VOC, "Dagh-register Behouden Int Casteel Batavia ... Anno 1641-1642" (1900)
pp205-6 (news received 3 Nov 1642): "Den oppercoopman Sr. Weijlant had ontrent Agra 31165 ropia in verscheijde sorteringe van lijwaten voor Nederlant als persia dienstich besteet, sullen dierder als 't voorleden jaer (door de schaersheijt des cattoens) vallen. ...
In Amadabath sonde den eijsch der lijwaten als cannekins, swarte berams, smalle chits, andias ende beutas (door de schaersheijt en dierte des cattoens) niet voldaen connen werden."
VOC, "Dagh-register Behouden Int Casteel Batavia ... Anno 1643-1644" (1902)
p250 (news received 15 Feb 1643): "Den 4 Januarij 1643 was 't jacht Lis van Pipelij over Masulipatnam voor Palliacatta met een cargasoen bedragende / 12334.2.8 bestaande in salpeter, rijs, comijn, jengelijolie, booter, aracq ende carruwa geariveert; den rijs was ontrent Pipelij door d' extraordinarie groote droogte qualijck geslaeght, seer dier ende nauwlijxs te becomen, dogh wierd verhoopt van de cust Orixa ofte Bengale partije sonden becomen om d' 200 lasten voor St Crus d' Gale te connen suppleeren."
Mrs C. Bhavani, "Economic History of Tamilnadu from AD 1600 to 1857" (PhD thesis, 2008) [ http://shodhganga.inflibnet.ac.in/jspui/bitstream/10603/139552/13/13_chapter%207.pdf ]
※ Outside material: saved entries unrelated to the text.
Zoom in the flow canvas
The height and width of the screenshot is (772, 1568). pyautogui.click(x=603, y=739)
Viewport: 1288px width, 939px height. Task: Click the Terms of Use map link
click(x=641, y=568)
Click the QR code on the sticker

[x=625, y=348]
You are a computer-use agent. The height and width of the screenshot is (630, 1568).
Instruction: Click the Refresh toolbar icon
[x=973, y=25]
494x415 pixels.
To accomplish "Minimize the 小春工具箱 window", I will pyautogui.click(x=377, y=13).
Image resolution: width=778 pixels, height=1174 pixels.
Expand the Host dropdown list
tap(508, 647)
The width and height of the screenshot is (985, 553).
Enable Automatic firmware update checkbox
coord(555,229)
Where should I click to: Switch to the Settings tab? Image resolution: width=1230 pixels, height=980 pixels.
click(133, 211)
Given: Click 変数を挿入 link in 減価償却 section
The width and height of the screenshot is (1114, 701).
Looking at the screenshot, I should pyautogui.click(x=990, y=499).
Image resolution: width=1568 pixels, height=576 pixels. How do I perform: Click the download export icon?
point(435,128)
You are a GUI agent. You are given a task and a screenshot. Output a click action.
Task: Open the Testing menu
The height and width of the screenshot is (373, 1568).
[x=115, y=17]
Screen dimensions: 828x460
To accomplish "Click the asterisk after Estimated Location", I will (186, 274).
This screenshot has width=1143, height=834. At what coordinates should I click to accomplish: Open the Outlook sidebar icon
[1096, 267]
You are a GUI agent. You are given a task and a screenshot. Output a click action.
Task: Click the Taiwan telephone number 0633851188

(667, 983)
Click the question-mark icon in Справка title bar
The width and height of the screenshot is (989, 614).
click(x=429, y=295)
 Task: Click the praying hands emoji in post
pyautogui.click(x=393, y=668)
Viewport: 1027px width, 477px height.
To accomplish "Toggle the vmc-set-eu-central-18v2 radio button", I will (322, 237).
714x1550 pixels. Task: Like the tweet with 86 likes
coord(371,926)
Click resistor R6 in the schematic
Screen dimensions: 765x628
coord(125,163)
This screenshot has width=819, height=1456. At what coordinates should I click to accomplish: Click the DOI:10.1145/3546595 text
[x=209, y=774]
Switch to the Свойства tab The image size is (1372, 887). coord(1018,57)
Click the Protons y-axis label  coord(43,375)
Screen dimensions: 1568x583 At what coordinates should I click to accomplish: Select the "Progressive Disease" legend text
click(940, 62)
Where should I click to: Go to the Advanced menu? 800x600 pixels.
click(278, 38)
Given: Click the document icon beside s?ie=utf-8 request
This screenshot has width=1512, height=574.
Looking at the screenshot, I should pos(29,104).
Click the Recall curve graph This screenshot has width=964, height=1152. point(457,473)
p364: "It has been recorded that there was a severe famine during 1642" [Footnote: Meersman, OFM, Notes on Charitable Institutions of the Portuguese established in India, in Journal of Church History review, Vol1, No.2, 1971, p.101.; should probably be corrected to: Achilles Meersman, OFM, "Notes on the Charitable Institutions the Portuguese Established in India", Indian Church History Review, Vol. 5, No. 2, Dec 1971, (pp. 95 106) p.101.]

1642: reform in Gujarat (and its later perversion)

Arshia Shafqat, "Administration of Gujarat Under the Mughals (A.D. 1572-1737)" (PhD thesis, 2008)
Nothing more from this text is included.